WHAT IS NEEDED
Copy the records from the line with "This screenshot has width=1425, height=682." through the end of the records, substituting "profile-icon" for "user-icon" and leaving everything else unchanged.

RECORD EXCERPTS
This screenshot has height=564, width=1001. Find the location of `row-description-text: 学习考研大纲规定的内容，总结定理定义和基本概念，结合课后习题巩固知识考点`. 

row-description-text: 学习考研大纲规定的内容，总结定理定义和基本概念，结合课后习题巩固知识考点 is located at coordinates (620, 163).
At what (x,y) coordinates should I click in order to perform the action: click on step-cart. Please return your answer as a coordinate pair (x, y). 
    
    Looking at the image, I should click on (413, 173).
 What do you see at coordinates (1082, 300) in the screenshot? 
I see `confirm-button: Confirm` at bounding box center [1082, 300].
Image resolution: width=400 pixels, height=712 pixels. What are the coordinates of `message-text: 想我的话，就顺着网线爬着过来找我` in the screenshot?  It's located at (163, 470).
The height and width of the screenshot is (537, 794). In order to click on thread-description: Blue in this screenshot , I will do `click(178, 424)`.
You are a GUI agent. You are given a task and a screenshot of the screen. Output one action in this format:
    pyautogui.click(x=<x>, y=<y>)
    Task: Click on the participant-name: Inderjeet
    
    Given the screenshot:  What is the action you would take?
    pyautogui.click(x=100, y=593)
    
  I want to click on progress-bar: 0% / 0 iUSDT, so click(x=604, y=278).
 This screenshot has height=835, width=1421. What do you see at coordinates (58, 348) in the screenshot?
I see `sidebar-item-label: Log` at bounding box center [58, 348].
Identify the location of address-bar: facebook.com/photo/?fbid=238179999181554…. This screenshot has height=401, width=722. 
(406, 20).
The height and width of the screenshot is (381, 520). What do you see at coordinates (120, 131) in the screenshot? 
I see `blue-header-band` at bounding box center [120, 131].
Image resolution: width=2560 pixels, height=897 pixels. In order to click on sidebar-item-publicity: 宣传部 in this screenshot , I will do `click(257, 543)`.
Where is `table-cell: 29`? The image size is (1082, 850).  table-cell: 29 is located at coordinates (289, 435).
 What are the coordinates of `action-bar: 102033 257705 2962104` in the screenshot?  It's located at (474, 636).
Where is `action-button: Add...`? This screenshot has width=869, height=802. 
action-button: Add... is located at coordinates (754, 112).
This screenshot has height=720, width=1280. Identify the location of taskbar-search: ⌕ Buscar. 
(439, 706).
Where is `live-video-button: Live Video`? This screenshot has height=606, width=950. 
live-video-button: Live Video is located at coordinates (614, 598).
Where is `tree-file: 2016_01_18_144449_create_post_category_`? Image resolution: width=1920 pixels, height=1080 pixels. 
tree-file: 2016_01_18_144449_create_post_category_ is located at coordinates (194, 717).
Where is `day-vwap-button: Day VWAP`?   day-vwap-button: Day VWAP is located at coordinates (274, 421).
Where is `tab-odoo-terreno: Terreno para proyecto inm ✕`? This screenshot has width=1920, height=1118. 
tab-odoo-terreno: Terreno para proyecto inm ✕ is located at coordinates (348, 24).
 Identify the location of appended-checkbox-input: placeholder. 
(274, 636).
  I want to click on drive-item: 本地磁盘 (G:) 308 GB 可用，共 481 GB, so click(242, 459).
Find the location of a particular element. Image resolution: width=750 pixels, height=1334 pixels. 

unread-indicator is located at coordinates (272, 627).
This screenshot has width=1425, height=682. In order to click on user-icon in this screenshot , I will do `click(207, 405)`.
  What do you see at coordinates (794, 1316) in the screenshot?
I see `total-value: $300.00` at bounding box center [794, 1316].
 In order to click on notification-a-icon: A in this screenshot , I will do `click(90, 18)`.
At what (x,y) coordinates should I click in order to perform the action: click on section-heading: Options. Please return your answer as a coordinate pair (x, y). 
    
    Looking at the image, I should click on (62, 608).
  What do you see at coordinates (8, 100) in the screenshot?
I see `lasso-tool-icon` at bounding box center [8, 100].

RESULT OF THE EXERCISE
This screenshot has width=1425, height=682. In order to click on profile-icon in this screenshot , I will do `click(207, 405)`.
  What do you see at coordinates (794, 1316) in the screenshot?
I see `total-value: $300.00` at bounding box center [794, 1316].
 In order to click on notification-a-icon: A in this screenshot , I will do `click(90, 18)`.
At what (x,y) coordinates should I click in order to perform the action: click on section-heading: Options. Please return your answer as a coordinate pair (x, y). 
    
    Looking at the image, I should click on (62, 608).
  What do you see at coordinates (8, 100) in the screenshot?
I see `lasso-tool-icon` at bounding box center [8, 100].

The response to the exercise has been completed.